[[ Given data open ]]

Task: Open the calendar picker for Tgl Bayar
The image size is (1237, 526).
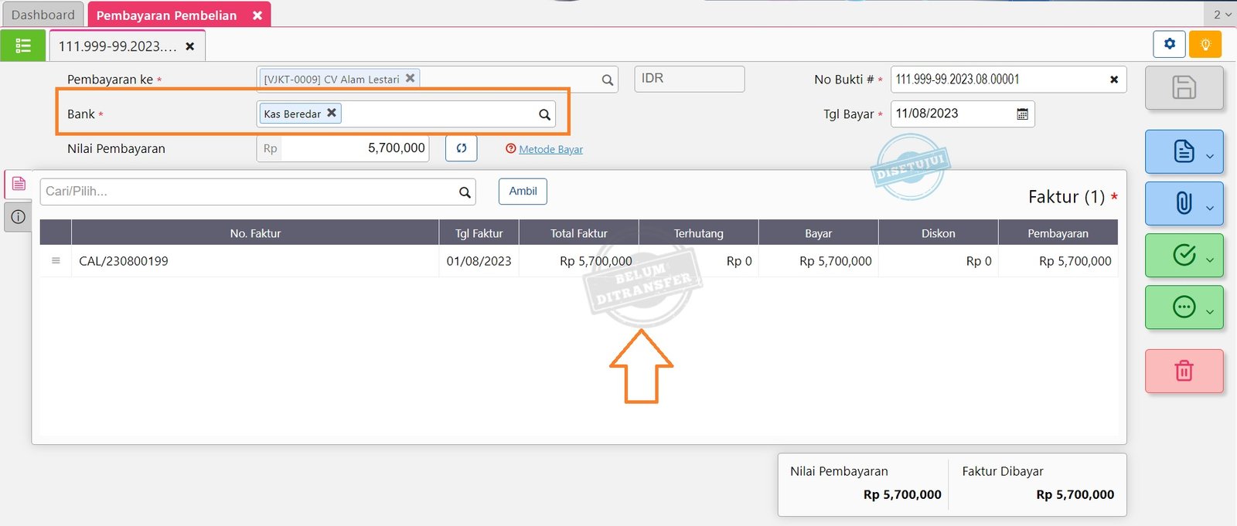Action: pos(1022,114)
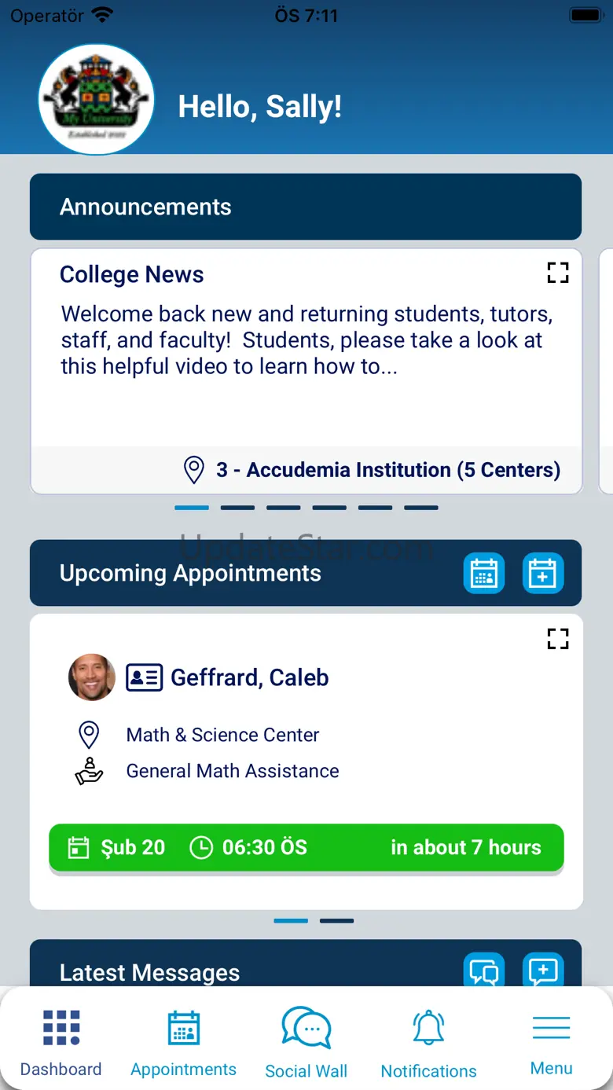Tap Caleb Geffrard's profile photo
The width and height of the screenshot is (613, 1090).
[x=92, y=677]
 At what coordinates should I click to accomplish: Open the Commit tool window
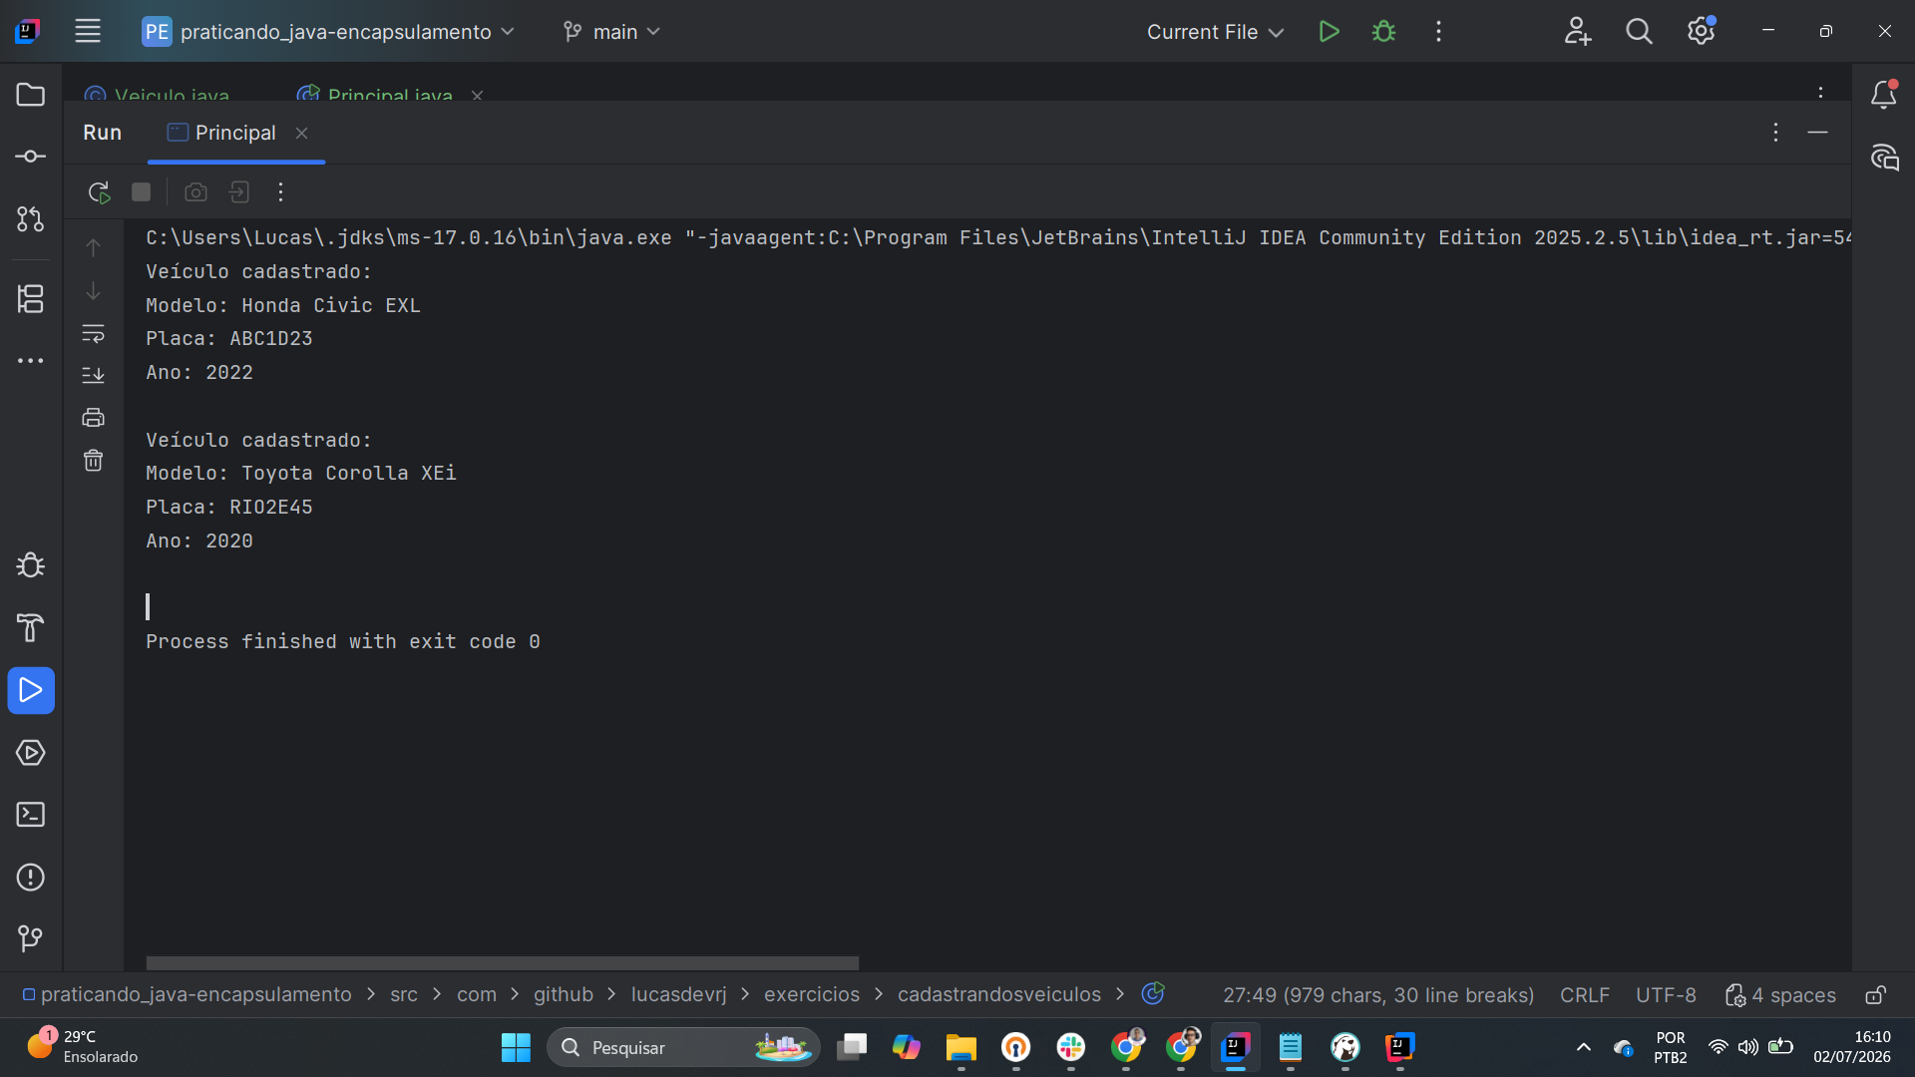pyautogui.click(x=31, y=157)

[[ Given data closed ]]

#### Assignment
In your answer, print the entries above exactly, with the pictures left out.

#### Exercise output
Task: Open the calendar picker for Tgl Bayar
The image size is (1237, 526).
Action: pos(1022,114)
Tap Caleb Geffrard's profile photo
The width and height of the screenshot is (613, 1090).
[x=92, y=677]
 At what coordinates should I click to accomplish: Open the Commit tool window
pyautogui.click(x=31, y=157)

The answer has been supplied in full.